Highlighting Berkshire Hathaway’s impressive $26.8 billion tax contribution last year, Buffett writes, "Paying taxes is a sign of prosperity, not a burden.

We're happy to pay our fair share and contribute to the country's growth." This statement underscores his belief that thriving businesses can create immense value while fulfilling their civic responsibilities.

 

  • Buffett’s perspective challenges the common corporate narrative that prioritizes tax minimization as a strategic objective. 
  • Instead, he argues that companies should focus on sustainable growth, operational excellence, and value creation for shareholders. 
  • His letter emphasizes that an overemphasis on tax avoidance can distract from building long-term business strength and contributing positively to the broader economy. 
  • For Buffett, taxes are a natural outcome of profitable operations and a healthy sign of robust earnings.By paying taxes responsibly, Berkshire not only supports public infrastructure and social programs but also reinforces its reputation as a principled corporate citizen. 
  • Buffett's approach reflects his broader investment philosophy: prioritize real economic gains and ethical practices over short-term financial maneuvers.
  • His latest letter serves as a reminder to investors and corporate leaders alike that enduring value comes from building prosperous businesses that contribute to society, not just maximizing net profits through aggressive tax strategies.

 

7. Public and Private Companies

It is his long-held view that public and private companies are fundamentally the same in his eyes—they are both ownership stakes in businesses.
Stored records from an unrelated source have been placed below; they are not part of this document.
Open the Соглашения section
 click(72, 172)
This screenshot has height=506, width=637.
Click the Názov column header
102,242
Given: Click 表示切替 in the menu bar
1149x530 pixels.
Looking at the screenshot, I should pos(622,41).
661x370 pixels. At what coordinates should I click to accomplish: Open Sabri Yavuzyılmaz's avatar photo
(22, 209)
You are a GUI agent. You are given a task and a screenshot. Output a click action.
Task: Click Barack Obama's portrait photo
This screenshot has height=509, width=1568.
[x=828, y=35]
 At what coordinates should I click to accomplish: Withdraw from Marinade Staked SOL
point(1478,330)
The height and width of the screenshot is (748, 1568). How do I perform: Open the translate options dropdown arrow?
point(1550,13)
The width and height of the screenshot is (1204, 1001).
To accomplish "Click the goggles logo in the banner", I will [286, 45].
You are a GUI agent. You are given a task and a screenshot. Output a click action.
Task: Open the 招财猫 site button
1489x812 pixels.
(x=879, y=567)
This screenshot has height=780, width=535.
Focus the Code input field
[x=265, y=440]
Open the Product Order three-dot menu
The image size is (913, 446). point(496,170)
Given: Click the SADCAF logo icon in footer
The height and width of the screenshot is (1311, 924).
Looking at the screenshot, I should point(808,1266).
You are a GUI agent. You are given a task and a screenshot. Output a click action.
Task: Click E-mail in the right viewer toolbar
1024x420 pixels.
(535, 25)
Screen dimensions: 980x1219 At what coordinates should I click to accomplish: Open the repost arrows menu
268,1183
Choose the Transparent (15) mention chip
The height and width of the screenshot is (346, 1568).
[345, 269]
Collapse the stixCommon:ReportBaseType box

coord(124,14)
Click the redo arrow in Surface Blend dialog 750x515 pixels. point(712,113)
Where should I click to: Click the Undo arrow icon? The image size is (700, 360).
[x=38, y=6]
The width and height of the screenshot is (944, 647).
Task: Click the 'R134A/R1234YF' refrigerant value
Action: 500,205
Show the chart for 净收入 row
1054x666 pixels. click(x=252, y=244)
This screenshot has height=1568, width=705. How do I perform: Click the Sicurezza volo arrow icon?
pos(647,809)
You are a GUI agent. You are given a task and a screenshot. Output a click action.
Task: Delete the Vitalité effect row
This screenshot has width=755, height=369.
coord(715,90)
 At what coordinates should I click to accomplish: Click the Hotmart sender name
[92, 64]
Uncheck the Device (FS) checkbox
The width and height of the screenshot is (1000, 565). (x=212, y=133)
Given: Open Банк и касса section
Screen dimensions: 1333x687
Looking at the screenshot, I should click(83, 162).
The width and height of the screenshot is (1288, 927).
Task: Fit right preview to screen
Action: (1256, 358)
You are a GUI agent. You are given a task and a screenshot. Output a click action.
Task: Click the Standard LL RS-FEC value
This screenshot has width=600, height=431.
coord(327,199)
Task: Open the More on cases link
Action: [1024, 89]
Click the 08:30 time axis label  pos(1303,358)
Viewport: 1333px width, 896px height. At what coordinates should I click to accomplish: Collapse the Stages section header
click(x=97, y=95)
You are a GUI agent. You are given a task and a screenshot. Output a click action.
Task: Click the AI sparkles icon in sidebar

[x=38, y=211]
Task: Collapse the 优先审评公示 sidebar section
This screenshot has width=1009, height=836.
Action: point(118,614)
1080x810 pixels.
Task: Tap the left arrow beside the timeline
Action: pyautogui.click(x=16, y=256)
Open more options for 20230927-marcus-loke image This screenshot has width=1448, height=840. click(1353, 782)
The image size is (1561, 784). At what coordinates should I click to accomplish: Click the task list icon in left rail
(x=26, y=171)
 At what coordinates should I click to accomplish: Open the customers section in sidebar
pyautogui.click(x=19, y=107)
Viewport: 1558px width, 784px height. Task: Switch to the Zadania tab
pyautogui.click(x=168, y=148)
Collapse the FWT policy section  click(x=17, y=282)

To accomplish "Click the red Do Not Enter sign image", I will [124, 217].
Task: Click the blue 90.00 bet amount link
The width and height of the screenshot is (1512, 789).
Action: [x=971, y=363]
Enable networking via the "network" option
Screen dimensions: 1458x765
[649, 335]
"We don't distinguish between public and private companies. We look for great businesses with strong fundamentals, regardless of whether they're publicly traded or not," Buffett writes, underscoring his pragmatic approach to investing.

Buffett's investment philosophy is rooted in evaluating businesses based on their intrinsic value, not their market status.

Whether a company is listed on the stock exchange or privately held is secondary to its competitive advantages, consistent earnings power, and strong management.

  • He emphasizes that the focus should always be on the business's fundamentals, such as its profitability, return on equity, and ability to generate free cash flow.
  • In his letter, Buffett points to Berkshire Hathaway’s diverse portfolio, which includes both publicly traded stocks like Apple and wholly owned private businesses such as See’s Candies and BNSF Railway.
  • This approach allows Berkshire to capitalize on opportunities across the investment spectrum, maintaining flexibility and discipline. 
  • By not being swayed by the public market's volatility or the allure of private equity exclusivity, Buffett demonstrates the power of a consistent, value-driven strategy.
  • His recent letter serves as a reminder to investors that the ultimate goal is to own pieces of great businesses—regardless of their public or private status—where long-term growth and shareholder value are the primary metrics of success.